YOUR GOAL
Exactly as they stand, copy the lines from the one containing "How do I perform: Click" to the final line of the data; leave out the pictures.

EXTRACTED DATA
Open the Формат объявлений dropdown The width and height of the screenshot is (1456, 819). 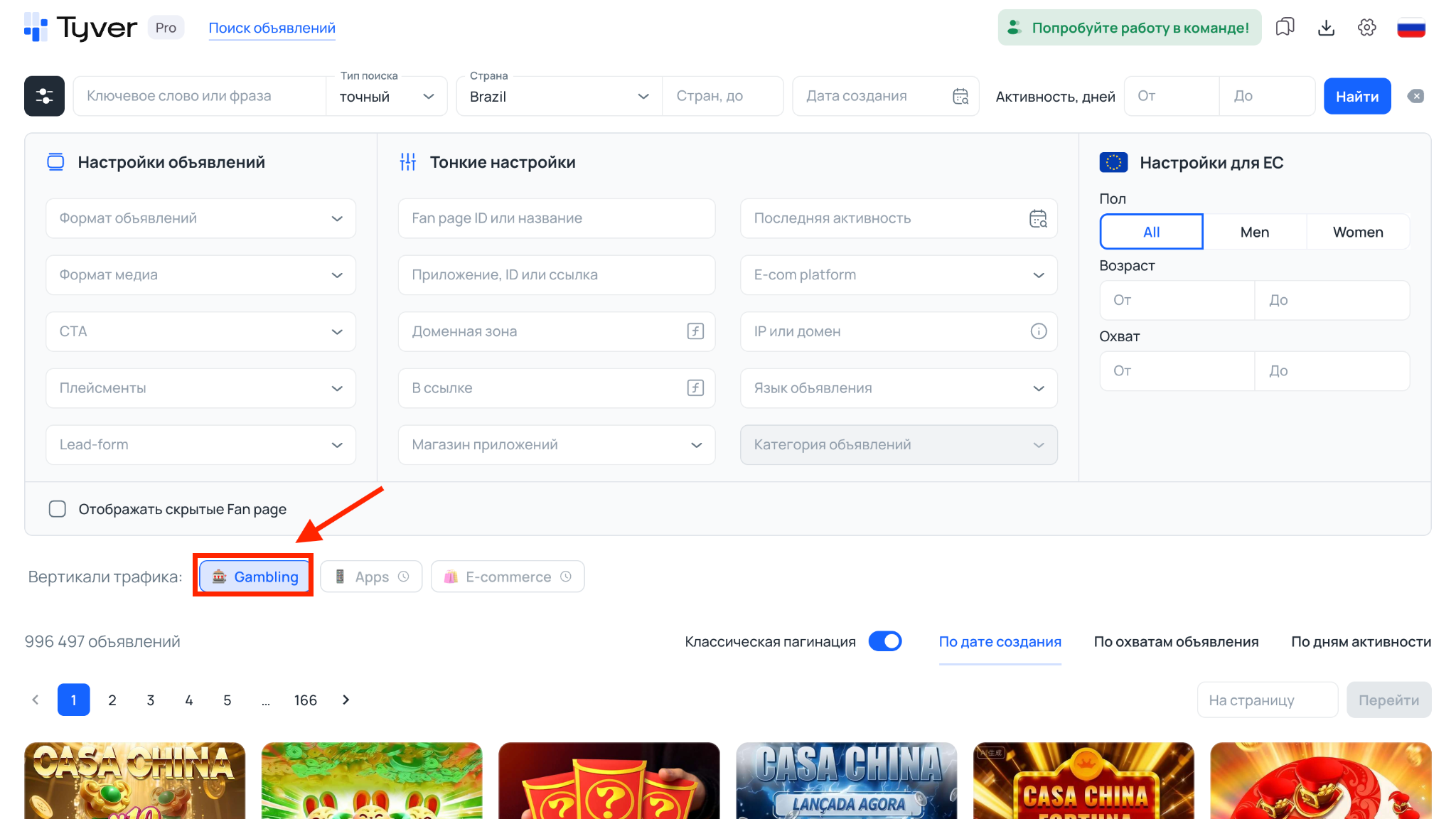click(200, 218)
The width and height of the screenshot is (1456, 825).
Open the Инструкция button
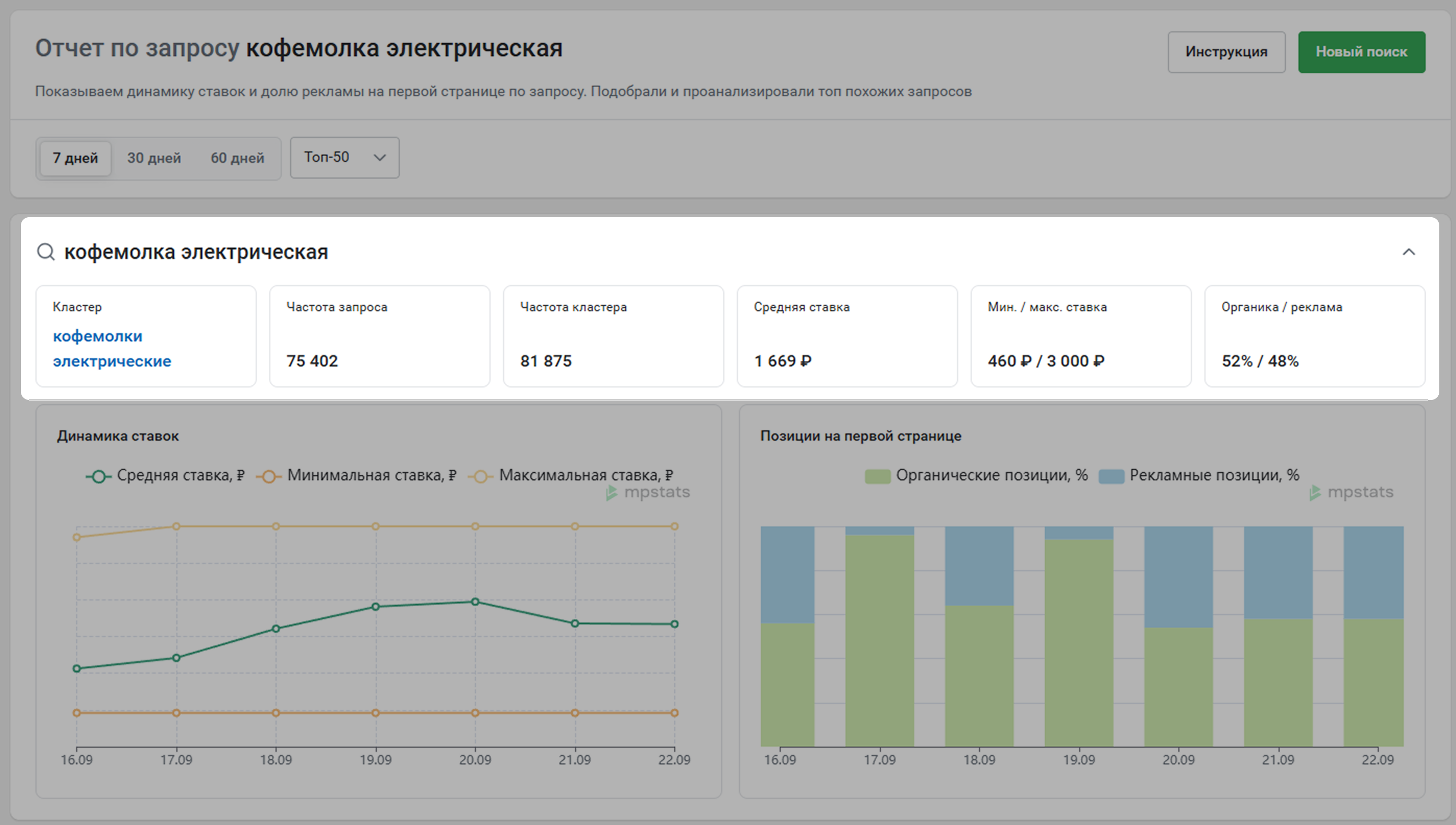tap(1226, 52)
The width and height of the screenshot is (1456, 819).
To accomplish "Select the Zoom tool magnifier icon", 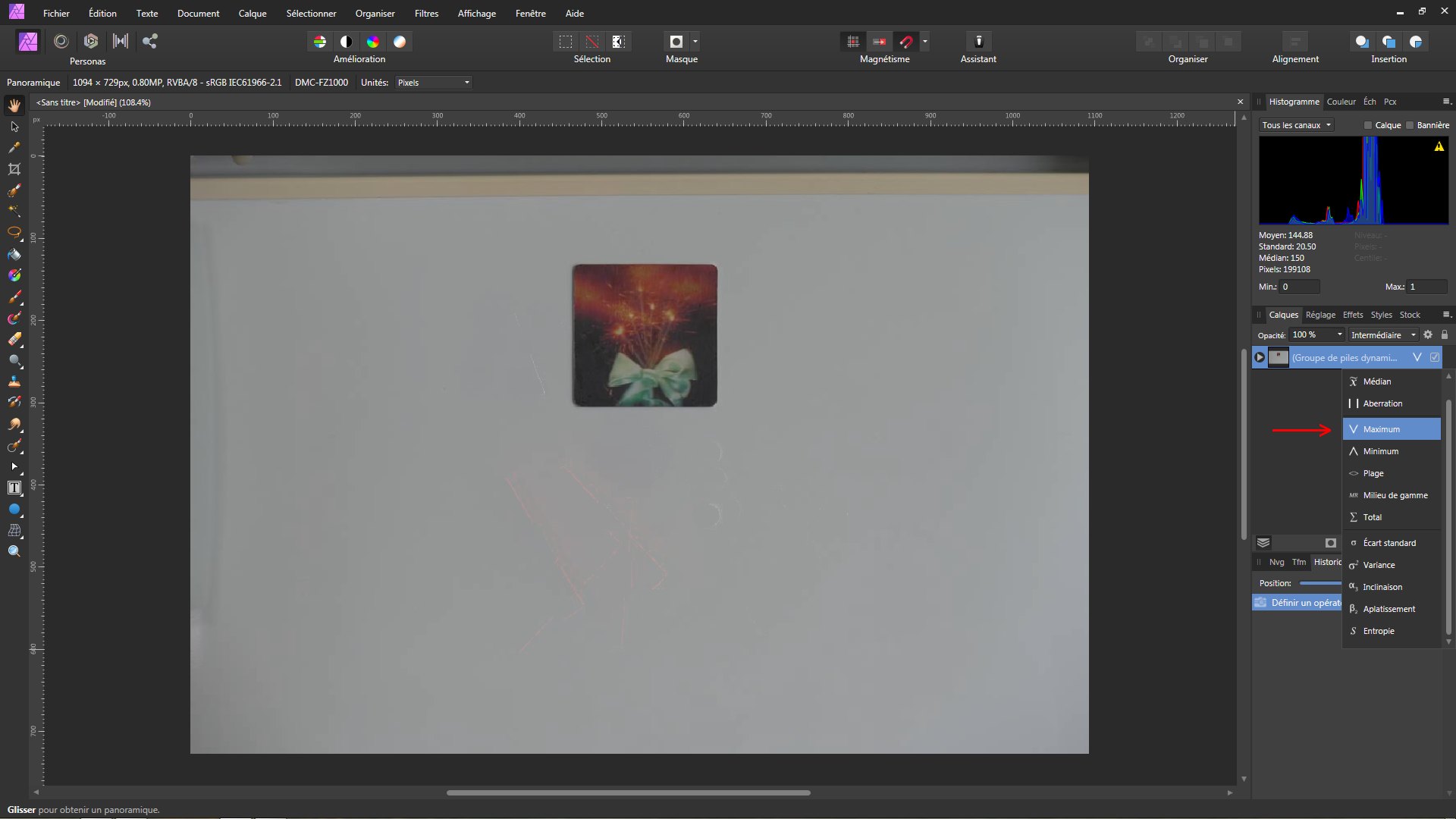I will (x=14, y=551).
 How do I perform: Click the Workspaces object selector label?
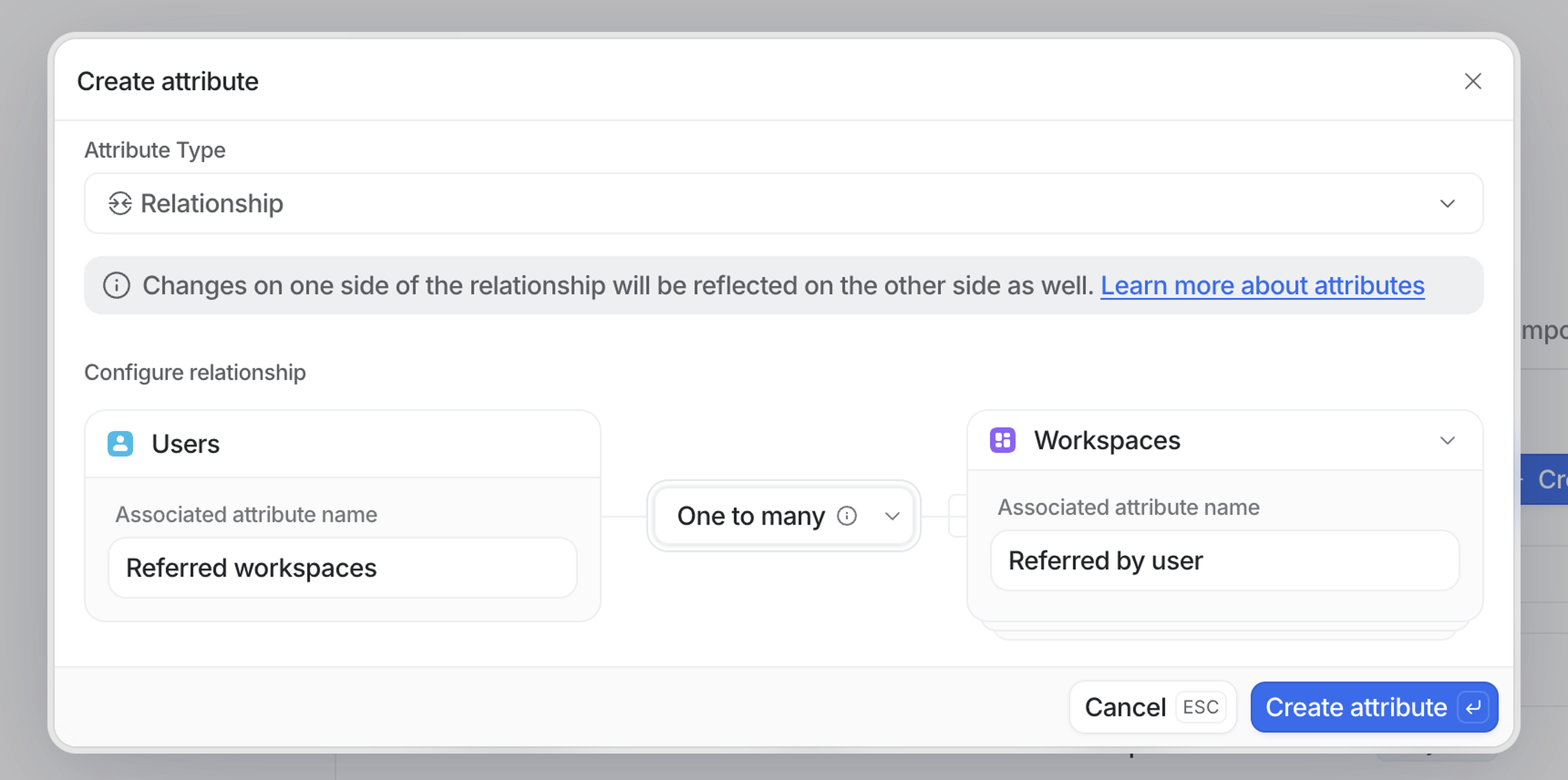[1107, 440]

EXPECTED ANSWER
 How do I perform: Click the Workspaces object selector label?
[1107, 440]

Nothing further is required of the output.